Spring brings tourism boost for Christchurch

2 September 2013

Spring is in the air for Christchurch, with the opening of four central city hotels boosting accommodation capacity by 25 per cent.

Christchurch and Canterbury Tourism (CCT) chief executive Tim Hunter says the hotel openings signal big progress for the region’s tourism sector.

“This month marks an exciting milestone in our goal to bring business, leisure and conference visitors back to Christchurch,” Mr Hunter says. “We now have the capacity to host many more international and domestic visitors and we’re rolling out the welcome mat.”

Novotel Christchurch, Heritage Cathedral Square, Quest Apartments and Hotel 115 all opened in August, adding 300 new guest rooms to the central city’s inventory.

Latimer Hotel, a brand new build with 136 rooms and conference facilities and managed by Rydges group, will open in October boosting the city’s new room numbers to over 430. They join Rendezvous Hotel Christchurch, which opened in May with 171 rooms.

Closer to the airport, Copthorne Hotel Commodore has this year added 25 new guest rooms and suites and Airport Gateway Lodge has just opened 32 new boutique suites.

The additional hotel rooms bring Christchurch accommodation capacity to approximately 68% of pre-quake levels.

Mr Hunter says confirmation that the new Convention Centre will open in the first quarter of 2017 should give other hotel investors the confidence to proceed with their proposed developments.

“Now that we have certainty around the rebuild of the new convention centre hotel investors will be able to move forward with much more confidence,” he says.

New hospitality venues are also on the rise. More than 794 cafes, restaurants and bars are now open in the city, with 12 high-profile openings in the last three months. University of Canterbury research shows hospitality outlets are now at more than 80% of pre-quake levels.

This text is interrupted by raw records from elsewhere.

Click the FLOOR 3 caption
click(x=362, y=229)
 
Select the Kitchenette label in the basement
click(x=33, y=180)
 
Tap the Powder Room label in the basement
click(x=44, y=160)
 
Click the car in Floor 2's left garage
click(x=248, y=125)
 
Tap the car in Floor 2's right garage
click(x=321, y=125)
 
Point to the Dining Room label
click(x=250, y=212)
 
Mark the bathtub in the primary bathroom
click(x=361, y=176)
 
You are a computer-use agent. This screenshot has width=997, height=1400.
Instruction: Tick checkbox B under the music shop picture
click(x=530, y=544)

“Not only do we have more brand new accommodation, we also have many amazing new restaurants and bars with some of the country’s best chefs.

“And wow factor venues like the Cardboard Cathedral are really exciting visitors, who want to see more of our progress first hand,” Mr Hunter says.

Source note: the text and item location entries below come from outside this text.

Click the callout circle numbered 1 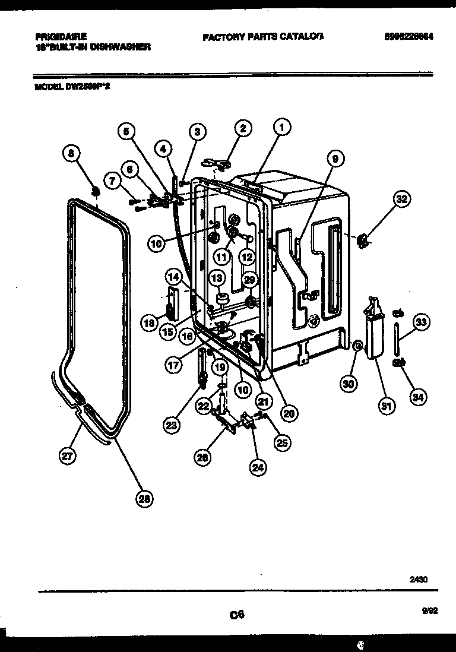(x=283, y=126)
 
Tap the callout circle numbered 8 (x=72, y=155)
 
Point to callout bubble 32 (x=402, y=200)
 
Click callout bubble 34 (x=418, y=397)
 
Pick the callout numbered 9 (x=335, y=159)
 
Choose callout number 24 (x=256, y=467)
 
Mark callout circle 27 (x=66, y=456)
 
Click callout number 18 (x=149, y=323)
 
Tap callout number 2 (x=242, y=128)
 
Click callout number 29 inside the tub (x=249, y=279)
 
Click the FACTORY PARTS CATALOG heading (x=263, y=36)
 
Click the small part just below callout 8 (x=94, y=190)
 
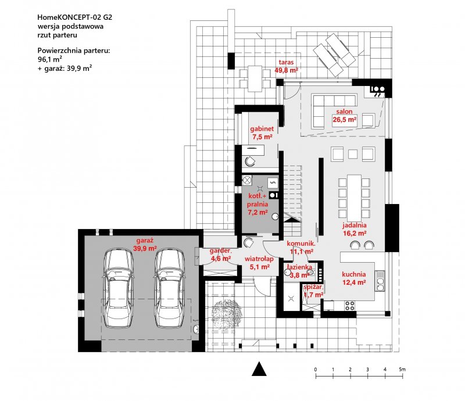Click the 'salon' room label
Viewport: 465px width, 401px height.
344,112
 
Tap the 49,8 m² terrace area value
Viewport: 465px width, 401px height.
286,70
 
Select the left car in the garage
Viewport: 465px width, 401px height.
118,288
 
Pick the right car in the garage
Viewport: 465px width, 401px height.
170,288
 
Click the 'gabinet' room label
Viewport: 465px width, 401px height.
262,128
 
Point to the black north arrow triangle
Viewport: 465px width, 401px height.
259,368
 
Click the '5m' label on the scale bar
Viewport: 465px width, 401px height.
402,370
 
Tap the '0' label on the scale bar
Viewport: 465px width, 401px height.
316,370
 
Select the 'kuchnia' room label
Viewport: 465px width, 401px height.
354,274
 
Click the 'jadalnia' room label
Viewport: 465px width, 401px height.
355,225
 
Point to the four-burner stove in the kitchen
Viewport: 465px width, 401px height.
350,306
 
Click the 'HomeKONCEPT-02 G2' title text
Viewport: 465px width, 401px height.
75,17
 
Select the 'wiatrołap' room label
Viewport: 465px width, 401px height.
259,259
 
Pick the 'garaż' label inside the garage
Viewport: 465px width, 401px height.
145,241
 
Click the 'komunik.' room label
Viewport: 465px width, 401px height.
301,244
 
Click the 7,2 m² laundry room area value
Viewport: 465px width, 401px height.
257,212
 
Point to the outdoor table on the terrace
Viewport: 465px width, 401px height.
255,78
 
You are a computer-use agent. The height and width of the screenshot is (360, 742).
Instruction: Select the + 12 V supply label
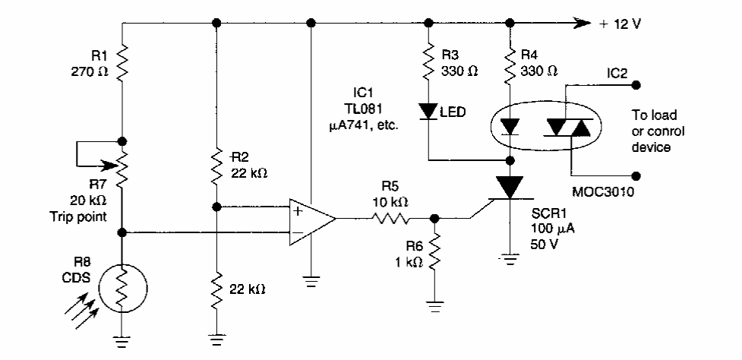(x=620, y=24)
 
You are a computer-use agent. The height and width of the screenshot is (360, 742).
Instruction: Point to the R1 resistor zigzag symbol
(x=122, y=62)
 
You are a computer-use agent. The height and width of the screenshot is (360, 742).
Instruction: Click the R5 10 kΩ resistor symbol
(x=391, y=219)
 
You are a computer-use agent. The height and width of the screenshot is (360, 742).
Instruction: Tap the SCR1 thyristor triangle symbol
(x=510, y=187)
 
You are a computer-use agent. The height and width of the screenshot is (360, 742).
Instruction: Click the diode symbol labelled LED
(x=428, y=111)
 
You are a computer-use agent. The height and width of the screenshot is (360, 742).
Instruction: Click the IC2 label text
(x=617, y=73)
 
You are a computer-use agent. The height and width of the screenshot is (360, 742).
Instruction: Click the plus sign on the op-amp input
(x=298, y=211)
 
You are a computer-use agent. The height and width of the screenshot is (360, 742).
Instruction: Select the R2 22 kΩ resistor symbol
(x=216, y=166)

Christchurch’s icon tourist attractions are also making a welcome comeback, with the Gondola recently reopening, and both the heritage Tramway and Arts Centre Market Square scheduled for an October return.

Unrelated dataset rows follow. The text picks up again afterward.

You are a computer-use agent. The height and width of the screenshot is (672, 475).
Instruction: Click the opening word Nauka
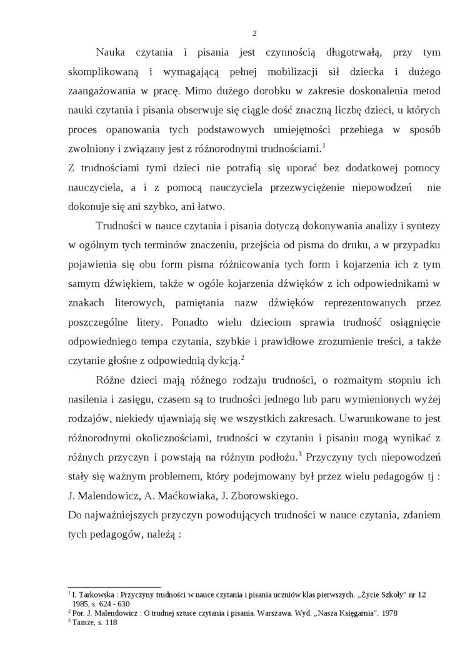tap(112, 53)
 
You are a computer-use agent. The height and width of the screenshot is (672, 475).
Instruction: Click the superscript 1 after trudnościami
tap(324, 146)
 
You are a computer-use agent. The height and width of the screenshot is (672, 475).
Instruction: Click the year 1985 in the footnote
tap(81, 604)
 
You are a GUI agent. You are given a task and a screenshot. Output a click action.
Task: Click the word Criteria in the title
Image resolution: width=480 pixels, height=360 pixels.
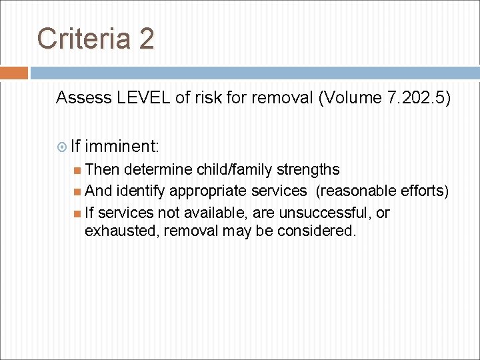tap(84, 39)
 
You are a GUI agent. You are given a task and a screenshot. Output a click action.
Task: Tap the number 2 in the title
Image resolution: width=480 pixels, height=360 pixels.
tap(147, 39)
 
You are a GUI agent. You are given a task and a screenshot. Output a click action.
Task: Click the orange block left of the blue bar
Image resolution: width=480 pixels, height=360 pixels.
tap(14, 73)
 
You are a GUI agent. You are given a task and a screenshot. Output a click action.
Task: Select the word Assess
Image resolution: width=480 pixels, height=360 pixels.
tap(83, 98)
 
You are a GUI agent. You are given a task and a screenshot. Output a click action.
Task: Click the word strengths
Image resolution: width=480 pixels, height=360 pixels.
tap(306, 169)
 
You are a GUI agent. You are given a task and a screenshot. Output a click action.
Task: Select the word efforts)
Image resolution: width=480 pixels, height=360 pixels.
tap(425, 191)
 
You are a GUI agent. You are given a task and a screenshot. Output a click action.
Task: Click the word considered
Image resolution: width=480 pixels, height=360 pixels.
tap(322, 231)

New hotel capacity will meet accommodation demand from visitors attracted to large events happening in Christchurch this spring, he says.

“New Zealand Cup and Show Week, the country's largest spring festival, is just around the corner with nine days of racing, rural fun and style in November. This year we are celebrating the 150th running of the New Zealand Cup at Riccarton, as well as featuring new fashion and entertainment events throughout the city.

“Before then we have a feast of creative events with the Christchurch Arts Festival and SCAPE Biennial public art installations, the Festival of Transitional Architecture (FESTA), which drew huge crowds last year, and the Body Festival, an annual festival of performance and dance,” Mr Hunter says.

“People can now plan to come to Christchurch and stay in style, enjoy some of our fabulous hospitality and see for themselves all the new building work and innovative ideas while they are here.”